== Input data
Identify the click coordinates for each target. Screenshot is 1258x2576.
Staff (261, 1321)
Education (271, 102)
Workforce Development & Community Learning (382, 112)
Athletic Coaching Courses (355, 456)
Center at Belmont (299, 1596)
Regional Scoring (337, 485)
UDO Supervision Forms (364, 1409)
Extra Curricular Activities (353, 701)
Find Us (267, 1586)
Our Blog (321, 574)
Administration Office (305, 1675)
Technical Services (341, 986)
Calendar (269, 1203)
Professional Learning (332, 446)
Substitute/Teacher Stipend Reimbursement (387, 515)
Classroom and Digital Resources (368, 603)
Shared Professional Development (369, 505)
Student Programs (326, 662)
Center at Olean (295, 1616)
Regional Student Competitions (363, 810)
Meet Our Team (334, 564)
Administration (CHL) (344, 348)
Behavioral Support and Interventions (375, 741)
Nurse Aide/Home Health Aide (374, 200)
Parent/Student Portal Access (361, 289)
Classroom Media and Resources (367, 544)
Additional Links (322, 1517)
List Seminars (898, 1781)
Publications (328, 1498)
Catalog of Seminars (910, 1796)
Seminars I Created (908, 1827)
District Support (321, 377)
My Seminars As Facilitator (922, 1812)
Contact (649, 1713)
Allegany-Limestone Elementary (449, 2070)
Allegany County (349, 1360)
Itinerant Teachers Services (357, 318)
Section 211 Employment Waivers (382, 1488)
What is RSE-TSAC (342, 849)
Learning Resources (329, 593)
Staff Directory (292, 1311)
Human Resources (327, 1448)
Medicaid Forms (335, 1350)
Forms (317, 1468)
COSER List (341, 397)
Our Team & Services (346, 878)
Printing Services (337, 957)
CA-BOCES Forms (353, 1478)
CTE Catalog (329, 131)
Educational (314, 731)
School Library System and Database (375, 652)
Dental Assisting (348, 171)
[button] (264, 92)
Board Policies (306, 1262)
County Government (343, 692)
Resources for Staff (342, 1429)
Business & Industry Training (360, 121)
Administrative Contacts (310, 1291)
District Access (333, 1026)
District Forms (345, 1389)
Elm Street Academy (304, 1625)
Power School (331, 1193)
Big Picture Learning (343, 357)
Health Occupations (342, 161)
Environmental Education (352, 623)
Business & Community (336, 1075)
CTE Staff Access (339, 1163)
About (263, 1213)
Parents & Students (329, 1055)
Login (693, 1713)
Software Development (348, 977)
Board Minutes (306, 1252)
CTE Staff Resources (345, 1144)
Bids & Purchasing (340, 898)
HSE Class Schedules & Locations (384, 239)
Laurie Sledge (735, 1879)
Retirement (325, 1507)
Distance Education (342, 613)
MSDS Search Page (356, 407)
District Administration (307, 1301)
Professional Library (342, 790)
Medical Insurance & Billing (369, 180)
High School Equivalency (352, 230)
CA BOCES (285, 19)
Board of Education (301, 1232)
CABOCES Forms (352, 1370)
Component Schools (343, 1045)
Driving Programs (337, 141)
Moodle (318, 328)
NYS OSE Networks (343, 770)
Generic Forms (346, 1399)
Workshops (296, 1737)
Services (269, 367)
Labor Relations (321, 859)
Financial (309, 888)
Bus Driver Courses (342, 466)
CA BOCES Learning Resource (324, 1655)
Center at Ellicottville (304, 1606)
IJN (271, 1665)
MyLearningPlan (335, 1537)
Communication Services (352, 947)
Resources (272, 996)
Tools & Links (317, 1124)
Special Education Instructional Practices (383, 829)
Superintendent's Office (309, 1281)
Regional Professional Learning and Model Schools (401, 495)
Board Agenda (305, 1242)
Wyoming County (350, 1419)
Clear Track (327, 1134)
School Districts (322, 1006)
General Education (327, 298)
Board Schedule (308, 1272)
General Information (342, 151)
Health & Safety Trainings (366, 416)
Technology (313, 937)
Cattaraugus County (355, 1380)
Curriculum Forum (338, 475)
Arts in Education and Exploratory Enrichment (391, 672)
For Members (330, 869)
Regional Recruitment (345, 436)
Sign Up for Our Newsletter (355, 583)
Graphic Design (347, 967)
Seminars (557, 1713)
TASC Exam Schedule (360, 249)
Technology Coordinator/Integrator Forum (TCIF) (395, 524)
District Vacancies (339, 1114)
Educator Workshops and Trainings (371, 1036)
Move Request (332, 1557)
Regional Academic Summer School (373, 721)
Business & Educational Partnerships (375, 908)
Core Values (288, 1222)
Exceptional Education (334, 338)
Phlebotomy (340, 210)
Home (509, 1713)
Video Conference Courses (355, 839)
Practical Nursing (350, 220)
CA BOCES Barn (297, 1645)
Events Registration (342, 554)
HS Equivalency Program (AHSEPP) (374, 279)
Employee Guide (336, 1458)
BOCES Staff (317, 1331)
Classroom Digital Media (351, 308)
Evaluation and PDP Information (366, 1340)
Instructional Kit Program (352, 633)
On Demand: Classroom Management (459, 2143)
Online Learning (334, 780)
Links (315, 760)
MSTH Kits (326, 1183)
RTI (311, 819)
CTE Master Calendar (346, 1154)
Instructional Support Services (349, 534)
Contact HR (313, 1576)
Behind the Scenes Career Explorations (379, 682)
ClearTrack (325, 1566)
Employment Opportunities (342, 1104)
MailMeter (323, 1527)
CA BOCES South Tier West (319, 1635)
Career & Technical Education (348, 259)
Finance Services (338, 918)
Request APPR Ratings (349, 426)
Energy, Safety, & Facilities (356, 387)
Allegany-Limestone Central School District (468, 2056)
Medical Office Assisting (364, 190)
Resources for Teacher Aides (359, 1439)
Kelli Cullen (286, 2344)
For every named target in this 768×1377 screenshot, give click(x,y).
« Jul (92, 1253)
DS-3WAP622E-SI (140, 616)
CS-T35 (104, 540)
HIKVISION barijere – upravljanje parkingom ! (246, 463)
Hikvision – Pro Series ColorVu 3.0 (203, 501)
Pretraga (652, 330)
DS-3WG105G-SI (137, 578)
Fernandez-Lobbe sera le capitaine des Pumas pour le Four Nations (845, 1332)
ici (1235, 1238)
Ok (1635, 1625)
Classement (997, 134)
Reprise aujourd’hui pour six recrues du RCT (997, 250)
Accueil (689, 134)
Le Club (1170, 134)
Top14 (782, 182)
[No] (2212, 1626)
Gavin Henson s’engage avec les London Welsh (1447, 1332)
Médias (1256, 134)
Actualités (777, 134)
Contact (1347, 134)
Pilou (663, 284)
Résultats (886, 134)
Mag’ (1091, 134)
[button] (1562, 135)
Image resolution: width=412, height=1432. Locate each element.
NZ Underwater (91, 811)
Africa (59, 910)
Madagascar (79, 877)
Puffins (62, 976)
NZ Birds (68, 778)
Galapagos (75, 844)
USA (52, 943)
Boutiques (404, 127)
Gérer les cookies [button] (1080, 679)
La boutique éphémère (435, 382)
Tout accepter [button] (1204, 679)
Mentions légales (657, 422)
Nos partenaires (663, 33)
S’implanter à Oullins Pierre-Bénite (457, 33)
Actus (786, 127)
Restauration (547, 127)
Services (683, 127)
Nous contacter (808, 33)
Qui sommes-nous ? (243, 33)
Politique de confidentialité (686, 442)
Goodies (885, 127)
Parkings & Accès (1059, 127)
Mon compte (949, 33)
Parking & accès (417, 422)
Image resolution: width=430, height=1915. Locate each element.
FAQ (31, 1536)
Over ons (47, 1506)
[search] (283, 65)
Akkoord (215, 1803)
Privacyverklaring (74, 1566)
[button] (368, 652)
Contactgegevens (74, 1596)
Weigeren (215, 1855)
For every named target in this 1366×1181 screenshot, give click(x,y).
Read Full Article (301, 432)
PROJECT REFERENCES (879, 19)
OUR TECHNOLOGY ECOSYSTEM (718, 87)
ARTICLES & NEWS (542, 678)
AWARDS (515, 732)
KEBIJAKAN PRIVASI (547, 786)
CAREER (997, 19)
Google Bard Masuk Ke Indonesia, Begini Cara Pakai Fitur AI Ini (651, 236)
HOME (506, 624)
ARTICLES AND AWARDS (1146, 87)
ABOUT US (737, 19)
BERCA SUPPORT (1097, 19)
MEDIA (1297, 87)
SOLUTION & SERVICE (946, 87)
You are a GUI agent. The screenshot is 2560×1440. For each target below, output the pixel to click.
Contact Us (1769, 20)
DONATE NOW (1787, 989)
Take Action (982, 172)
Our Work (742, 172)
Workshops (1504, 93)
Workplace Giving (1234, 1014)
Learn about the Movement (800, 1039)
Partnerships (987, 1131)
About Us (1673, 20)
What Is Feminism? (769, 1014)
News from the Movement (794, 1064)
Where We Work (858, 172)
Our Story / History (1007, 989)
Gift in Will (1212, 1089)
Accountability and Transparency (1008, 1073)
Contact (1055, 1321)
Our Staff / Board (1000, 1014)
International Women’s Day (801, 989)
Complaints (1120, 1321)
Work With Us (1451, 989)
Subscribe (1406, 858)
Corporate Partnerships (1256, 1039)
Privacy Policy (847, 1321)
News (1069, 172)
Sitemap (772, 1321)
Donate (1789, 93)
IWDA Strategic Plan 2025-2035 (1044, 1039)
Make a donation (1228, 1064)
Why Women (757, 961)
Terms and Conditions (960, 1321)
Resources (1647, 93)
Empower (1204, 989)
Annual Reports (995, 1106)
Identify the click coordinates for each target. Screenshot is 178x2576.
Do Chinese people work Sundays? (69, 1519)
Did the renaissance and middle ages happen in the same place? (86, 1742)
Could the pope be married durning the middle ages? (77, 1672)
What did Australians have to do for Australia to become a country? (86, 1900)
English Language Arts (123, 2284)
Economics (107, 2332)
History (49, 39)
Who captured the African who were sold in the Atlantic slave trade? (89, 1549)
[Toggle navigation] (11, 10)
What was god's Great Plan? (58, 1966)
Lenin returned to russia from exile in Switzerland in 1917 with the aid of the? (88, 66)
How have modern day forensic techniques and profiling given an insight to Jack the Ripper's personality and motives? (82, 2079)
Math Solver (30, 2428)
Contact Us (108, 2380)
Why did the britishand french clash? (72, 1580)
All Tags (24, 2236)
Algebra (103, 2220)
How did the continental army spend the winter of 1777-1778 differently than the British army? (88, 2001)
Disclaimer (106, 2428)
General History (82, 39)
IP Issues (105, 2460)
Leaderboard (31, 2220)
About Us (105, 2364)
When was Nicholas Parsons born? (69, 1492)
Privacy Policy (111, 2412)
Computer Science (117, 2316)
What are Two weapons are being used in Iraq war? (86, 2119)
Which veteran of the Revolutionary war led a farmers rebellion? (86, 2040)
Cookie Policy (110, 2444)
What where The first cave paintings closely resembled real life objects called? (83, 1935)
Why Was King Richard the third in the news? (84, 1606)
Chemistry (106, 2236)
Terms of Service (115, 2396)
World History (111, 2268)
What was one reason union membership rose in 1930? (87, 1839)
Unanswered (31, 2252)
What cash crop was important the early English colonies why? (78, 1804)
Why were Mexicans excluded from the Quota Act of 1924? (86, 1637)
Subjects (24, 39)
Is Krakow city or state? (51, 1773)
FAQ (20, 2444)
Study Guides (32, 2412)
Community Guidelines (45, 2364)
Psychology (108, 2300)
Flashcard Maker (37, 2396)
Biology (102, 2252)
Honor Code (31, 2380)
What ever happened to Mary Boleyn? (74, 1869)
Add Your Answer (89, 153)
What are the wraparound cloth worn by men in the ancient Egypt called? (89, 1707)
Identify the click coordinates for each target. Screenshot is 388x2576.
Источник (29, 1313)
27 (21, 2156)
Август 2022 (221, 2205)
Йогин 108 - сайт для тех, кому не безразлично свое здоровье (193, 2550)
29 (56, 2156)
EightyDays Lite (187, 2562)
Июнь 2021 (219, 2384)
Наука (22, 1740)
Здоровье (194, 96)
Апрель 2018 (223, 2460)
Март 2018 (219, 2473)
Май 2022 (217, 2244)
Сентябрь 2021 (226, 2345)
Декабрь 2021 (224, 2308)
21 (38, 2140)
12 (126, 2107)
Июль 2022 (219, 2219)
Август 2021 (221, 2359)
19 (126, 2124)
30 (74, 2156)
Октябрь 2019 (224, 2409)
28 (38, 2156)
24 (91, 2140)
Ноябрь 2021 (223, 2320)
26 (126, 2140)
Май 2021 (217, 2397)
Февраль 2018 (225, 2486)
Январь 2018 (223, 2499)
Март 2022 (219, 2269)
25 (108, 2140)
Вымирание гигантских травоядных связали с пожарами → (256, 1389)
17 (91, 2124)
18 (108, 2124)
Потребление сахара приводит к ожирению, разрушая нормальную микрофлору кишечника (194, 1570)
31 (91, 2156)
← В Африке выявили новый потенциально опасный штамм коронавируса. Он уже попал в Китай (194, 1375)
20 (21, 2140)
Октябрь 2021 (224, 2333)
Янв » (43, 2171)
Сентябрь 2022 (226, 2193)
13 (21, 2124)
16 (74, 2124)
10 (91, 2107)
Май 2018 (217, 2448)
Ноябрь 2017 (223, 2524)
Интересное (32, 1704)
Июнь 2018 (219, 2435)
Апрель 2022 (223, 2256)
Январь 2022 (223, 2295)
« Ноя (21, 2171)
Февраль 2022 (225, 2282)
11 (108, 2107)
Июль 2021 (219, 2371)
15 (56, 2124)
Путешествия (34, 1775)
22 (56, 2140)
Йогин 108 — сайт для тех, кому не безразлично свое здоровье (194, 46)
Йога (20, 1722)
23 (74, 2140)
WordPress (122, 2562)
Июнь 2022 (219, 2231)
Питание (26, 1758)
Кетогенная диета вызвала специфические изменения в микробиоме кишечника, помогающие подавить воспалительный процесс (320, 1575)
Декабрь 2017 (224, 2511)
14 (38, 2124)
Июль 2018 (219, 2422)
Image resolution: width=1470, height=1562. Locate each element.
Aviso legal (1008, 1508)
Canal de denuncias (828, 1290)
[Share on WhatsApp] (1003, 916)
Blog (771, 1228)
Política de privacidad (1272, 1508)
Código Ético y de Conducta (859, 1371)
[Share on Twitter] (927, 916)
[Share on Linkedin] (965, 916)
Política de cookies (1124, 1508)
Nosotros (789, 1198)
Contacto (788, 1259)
====
What is needed.
The lines above starting at the one that contains "Lenin returned to" and ending at the one that contains "Terms of Service (115, 2396)" must be transcribed exactly, and no other lines may appear.

Answer for the task.
Lenin returned to russia from exile in Switzerland in 1917 with the aid of the? (88, 66)
How have modern day forensic techniques and profiling given an insight to Jack the Ripper's personality and motives? (82, 2079)
Math Solver (30, 2428)
Contact Us (108, 2380)
Why did the britishand french clash? (72, 1580)
All Tags (24, 2236)
Algebra (103, 2220)
How did the continental army spend the winter of 1777-1778 differently than the British army? (88, 2001)
Disclaimer (106, 2428)
General History (82, 39)
IP Issues (105, 2460)
Leaderboard (31, 2220)
About Us (105, 2364)
When was Nicholas Parsons born? (69, 1492)
Privacy Policy (111, 2412)
Computer Science (117, 2316)
What are Two weapons are being used in Iraq war? (86, 2119)
Which veteran of the Revolutionary war led a farmers rebellion? (86, 2040)
Cookie Policy (110, 2444)
What where The first cave paintings closely resembled real life objects called? (83, 1935)
Why Was King Richard the third in the news? (84, 1606)
Chemistry (106, 2236)
Terms of Service (115, 2396)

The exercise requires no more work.